The majority of Victorians have been using the state government's Service Victoria app in order to scan QR codes and check in to public spaces across the city of Melbourne.

In a similar fashion, other state governments have released their own alternatives to the COVIDSafe app which don't rely on sending users location-based notifications or sharing user or device data with other nearby app users.

Key security concerns with the COVIDSafe app

In their report on the operation and effectiveness of COVIDSafe and the National COVIDSafe Data Store (NCDS), the Department of Health refers to interactions recorded through the app as 'digital handshakes'.

Behind the curtain, this 'digital handshake' comprises the app logging the other user's encrypted user ID, alongside the date, time, Bluetooth signal strength, proximity of the contact, as well as the model of the other user's phone.

Any recorded interaction allows the COVIDSafe app to store all of this encrypted information on your device.

Authorities assert that these measures aren't entirely necessary and that storing this data provides hackers or malware with the opportunity to unencrypt and take advantage of this sensitive user and device data.

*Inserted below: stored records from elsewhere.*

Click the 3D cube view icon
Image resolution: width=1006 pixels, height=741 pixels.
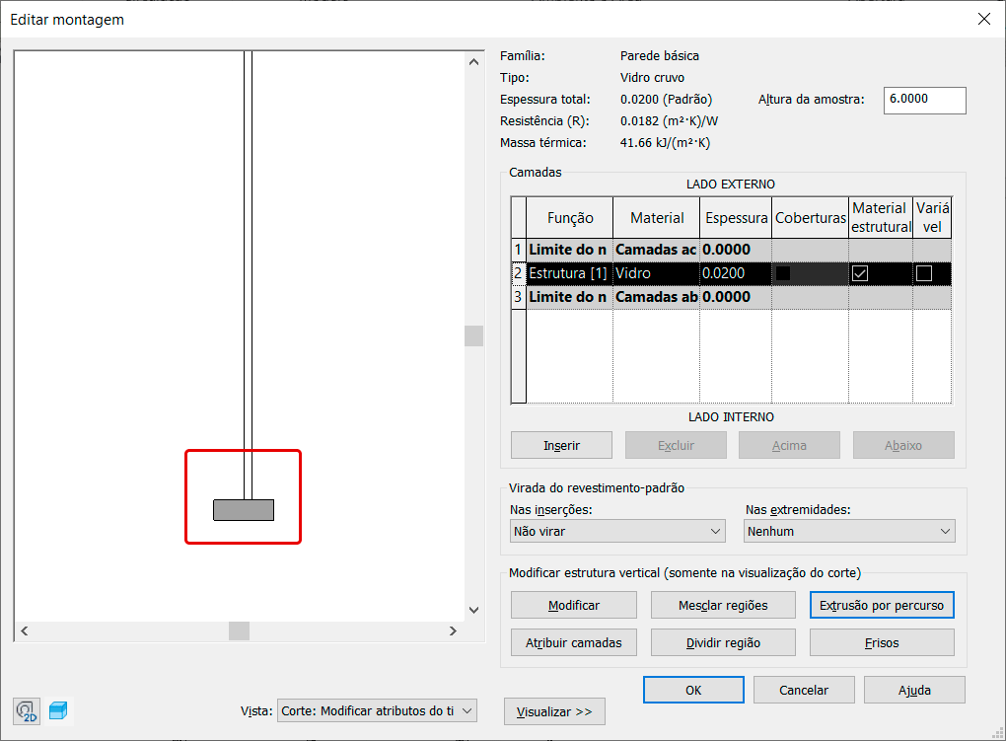[x=59, y=710]
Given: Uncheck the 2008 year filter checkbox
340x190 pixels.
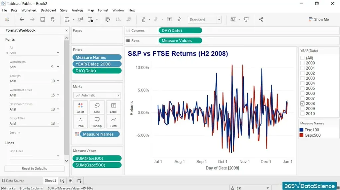Looking at the screenshot, I should pos(302,103).
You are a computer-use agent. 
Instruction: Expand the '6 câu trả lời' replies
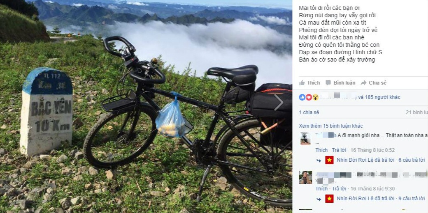pos(411,160)
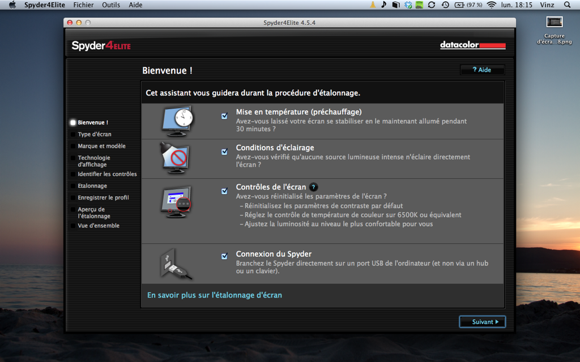Disable the Connexion du Spyder checkbox
The width and height of the screenshot is (580, 362).
pos(224,256)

Although the government has mitigated this risk by deleting data after 21 days, experts still question whether the collection of this data in user devices is necessary.

As digital handshakes are only registered if the app detects other nearby users, in order for the app to be effective, the majority of the nation's population should be utilising this digital tool.

As it currently stands, 7.6 million Australians have registered for COVIDSafe, but it's unclear what percentage of this figure is still using the app. According to the Department of Health's own report, however, the app has only been used approximately 44 times in the past six months.

Despite these incredibly low figures, the app continues to receive government funding on top of the $6.7 million that was allocated to its initial development. To date, the app has also undergone 24 software updates, and is said to cost an average of $100,000 a month to maintain.

Concerns regarding the Delta strain

As NSW continues to tackle the highly contagious Delta strain of the coronavirus, state government officials have directly stated that they aren't using the COVIDSafe app to trace cases.

The reason for this is that the metrics used to register close contact don't take into account the increased virality of the Delta variant.

Infectious disease experts assert that the COVIDSafe app will need to alter its current methods for registering close contacts, which demands that app users stay within 1.5 metres of potential exposure cases for over 15 minutes.

In order for the COVIDSafe app to accurately determine any user's exposure to potential positive cases, close contacts must be recorded as any interaction over 5 minutes and with narrower parameters regarding user proximity to these cases.

Naturally, adjusting these close contact parameters may cause the app to send users a greater number of notifications and store larger amounts of other user and device data, which may further exacerbate the COVIDSafe app's tendency to drain device batteries at an alarming rate due to its continued use of Bluetooth.

This criticism surrounding battery consumption has also been raised by members of parliament.

Is the app worth fixing?

As state-funded COVID-19 contact tracing initiatives have continued to record consistently higher user stats over the COVIDSafe app, it's not likely that allocating even more funds to 'fixing' the app will be a worthwhile investment for the federal government.

Although some epidemiologists assert that the COVIDSafe app may have been effective if it had been launched with adequate UX testing and as a mandatory national measure, the fact that state-funded initiatives have filled in the gaps left by COVIDSafe reflect that Australia has a rapidly dwindling need for this nationwide COVID-19 tracking initiative.